As discussed extensively on DrinksReform.org, the three-tiered system of alcohol distribution often blocks or limits the ability of breweries and other alcohol producers to self-distribute their products directly to consumers or retailers. Instead, brewers are often forced to work through a legally-mandated middleman--known as a wholesaler. But according to Sociable, a new online platform is trying to disrupt this market:
Your local bar comes up with a special Friday beer, a new beer from a small brewery with a strange name. It’s a few dollars more but, hey! you take the bet.
You take a sip and the magic happens. Its malty aromas and fruity touches blow you away. A glow of alcohol warms your tongue and palate. Hints of green apples, apricots and banana appear and sparkle. The taste lingers full in your mouth with plenty of body and a long finish of dry and fresh bitters.
Next Friday, after a challenging working week, you’re ready for more of the same delight. But alas! the craft jewel is long gone.
The bartender shrugs his shoulder when you ask for more information. He mentions the distributor; the one in charge...

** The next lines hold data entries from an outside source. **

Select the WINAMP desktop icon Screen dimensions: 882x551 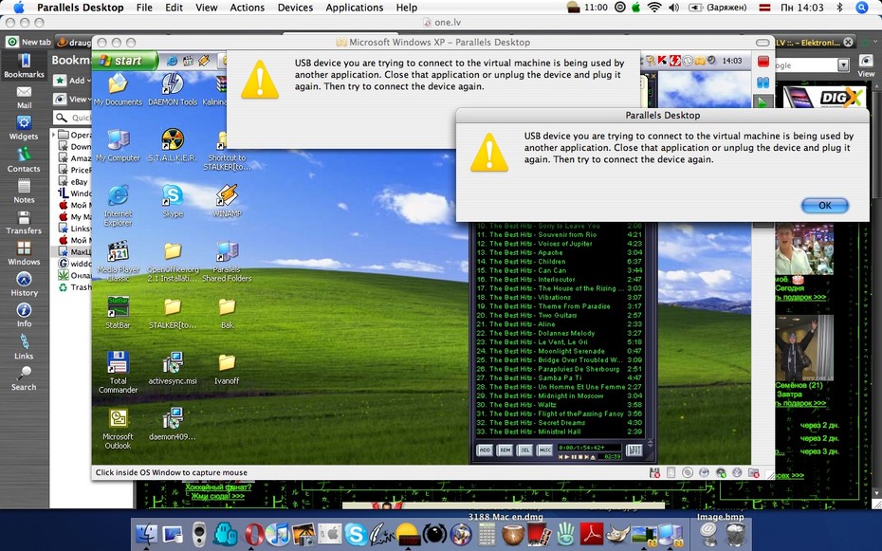(x=227, y=201)
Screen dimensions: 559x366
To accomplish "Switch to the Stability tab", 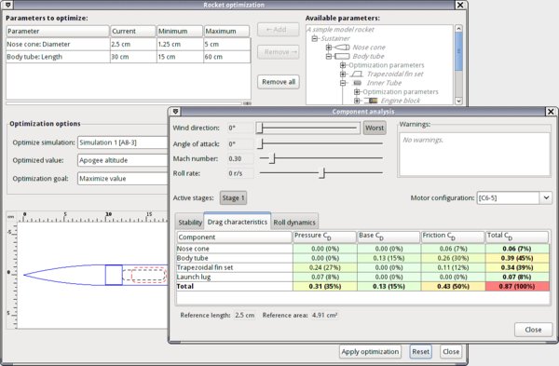I will coord(190,222).
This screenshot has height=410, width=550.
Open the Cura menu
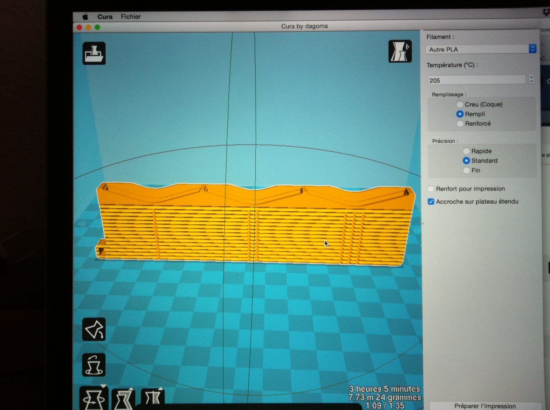pos(105,17)
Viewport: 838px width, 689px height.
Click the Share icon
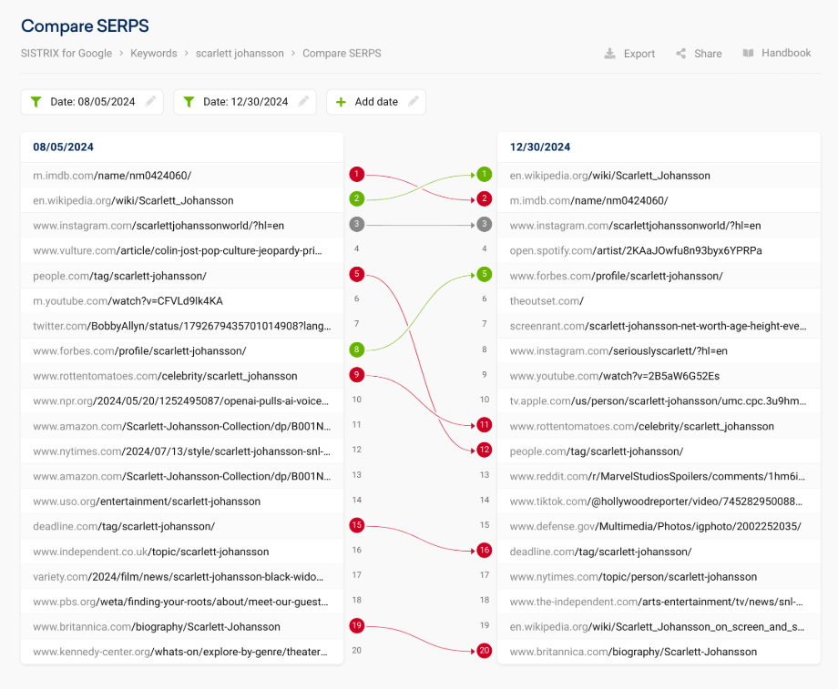(x=680, y=54)
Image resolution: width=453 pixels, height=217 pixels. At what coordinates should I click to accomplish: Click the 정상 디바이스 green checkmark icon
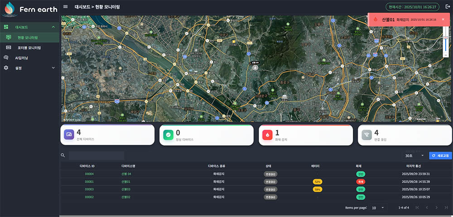(x=168, y=135)
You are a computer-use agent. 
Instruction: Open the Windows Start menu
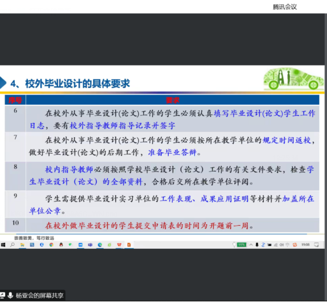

Bevv, a California-based startup wants to offer alternatives to the ‘three-tier system’. Working within the legal landscape, it offers a self-distributing model, where more parties can benefit from the many independent producers in the growing US-market.
Its platform for craft beer aims to increase profit margins. Smaller breweries that couldn’t retail otherwise have their beers stay on tap. Retailers can reduce costs and offer a wider and more flexible selection. And consumers have a more affordable access to more tastes of craft beers..."
So far, however, it appears that Bevv will be limited to certain states that permit self-distribution and direct-to-consumer alcohol shipments. R Street's Jarrett Dieterle has written before about the many barriers in place that are currently blocking a true online booze marketplace from taking off.